Because of this, efforts at designing new treatments for epilepsy have focused on more selective techniques. Although these approaches--which hypothetically involve targeting only neurons involved in ictogenesis--are still a long way from being used in humans, there is some promise associated with them. One method, optogenetics, targets seizure activity by incorporating light-sensitive proteins into neurons and then controlling their activity with the application of light. Another approach, designer receptors exclusively activated by designer drugs (DREADDs), focuses on ictogenesis by incorporating genetically engineered receptors that only respond to a specific ligand into neurons and then controlling neuronal activity through the administration of that ligand.

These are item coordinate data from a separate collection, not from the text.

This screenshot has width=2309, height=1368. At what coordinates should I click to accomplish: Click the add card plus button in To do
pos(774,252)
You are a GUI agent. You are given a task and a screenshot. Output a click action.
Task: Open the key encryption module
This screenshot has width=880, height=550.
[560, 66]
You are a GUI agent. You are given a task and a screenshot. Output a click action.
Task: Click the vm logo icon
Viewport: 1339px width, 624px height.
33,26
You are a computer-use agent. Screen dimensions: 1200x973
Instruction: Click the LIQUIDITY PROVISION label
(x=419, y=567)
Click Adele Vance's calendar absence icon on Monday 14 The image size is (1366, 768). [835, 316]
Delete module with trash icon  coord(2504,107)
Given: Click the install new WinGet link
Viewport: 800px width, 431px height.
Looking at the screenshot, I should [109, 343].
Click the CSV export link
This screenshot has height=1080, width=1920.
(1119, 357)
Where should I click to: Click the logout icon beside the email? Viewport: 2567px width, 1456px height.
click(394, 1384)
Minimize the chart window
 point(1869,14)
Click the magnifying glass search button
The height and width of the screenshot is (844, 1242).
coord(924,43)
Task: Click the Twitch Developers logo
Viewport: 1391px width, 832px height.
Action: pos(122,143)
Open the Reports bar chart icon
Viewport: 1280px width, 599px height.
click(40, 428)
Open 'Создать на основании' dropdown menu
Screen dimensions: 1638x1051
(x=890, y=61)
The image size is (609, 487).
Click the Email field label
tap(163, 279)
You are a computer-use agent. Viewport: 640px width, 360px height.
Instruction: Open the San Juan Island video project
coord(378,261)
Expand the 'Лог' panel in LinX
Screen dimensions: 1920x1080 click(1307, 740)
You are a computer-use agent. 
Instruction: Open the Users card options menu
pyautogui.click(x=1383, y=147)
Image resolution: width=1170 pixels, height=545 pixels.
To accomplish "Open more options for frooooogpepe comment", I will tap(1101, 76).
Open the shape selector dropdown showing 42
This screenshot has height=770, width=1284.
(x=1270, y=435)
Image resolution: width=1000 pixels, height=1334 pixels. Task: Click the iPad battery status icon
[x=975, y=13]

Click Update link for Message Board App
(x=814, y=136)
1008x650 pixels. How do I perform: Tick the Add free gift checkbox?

Optogenetics for the treatment of epilepsy

Optogenetics is a field that combines insights from optics and genetics to manipulate the activity of neurons. It generally involves the use of gene therapy techniques to promote the expression of genes that encode for light sensitive proteins called opsins. In most cases, genes for opsins are carried into an organism after being incorporated into a virus' DNA (the virus in this case is known as a viral vector) or an animal is genetically engineered to express opsin genes in certain neurons from birth. Opsin expression can be targeted to specific cell types and the proteins can be used to create receptors or ion channels that are sensitive to light. When light is delivered to these neurons--either via an optical fiber inserted into the brain or with newer technologies that allow wireless external delivery of light--the opsins are activated. This allows exposure to light to act like an on-off switch for the neurons in which opsins are expressed, making them suitable for experimental or therapeutic manipulation.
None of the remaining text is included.